A 101-year-old California heart surgeon who retired just five years ago may be the epitome of "you are what you eat."

Dr. Ellsworth Wareham credits his vegan lifestyle with being his fountain of youth. He says it's why he is still sharp-minded, enjoys good balance and drives. 

"I don’t have any trouble with my joints, my hands are steady, my balance is good, I don’t have to walk with a cane," he told CCTV America.
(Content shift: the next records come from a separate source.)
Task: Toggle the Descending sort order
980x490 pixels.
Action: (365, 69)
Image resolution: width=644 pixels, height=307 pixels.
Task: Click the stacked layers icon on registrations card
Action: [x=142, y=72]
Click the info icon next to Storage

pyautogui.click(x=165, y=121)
Wareham lives in Loma Linda, California, which is one of five so-called Blue Zones, so named by longevity researcher Dan Buettner because people tend to live longer, healthier lives within them. Residents of Loma Linda, many of whom like Wareham are Seventh Day Adventists, have a life expectancy that's nine to 11 years greater than that of other Americans. Seventh Day Adventists avoid smoking and alcohol, include exercise in their lifestyle and follow a vegetarian diet. The city of Loma Linda is also home to many retirees and has several community programs in place that support its older residents. Loma Linda men in particular live six to seven years longer than the average American man

As for Dr. Wareham, he said he has "never cared for animal products," so maintaining a vegan lifestyle was "a very easy thing" for him to do.

He does draw the line, however, on making any connection between age and wisdom. "People associate age with wisdom and I think that’s probably unscientific," he told CCTV America.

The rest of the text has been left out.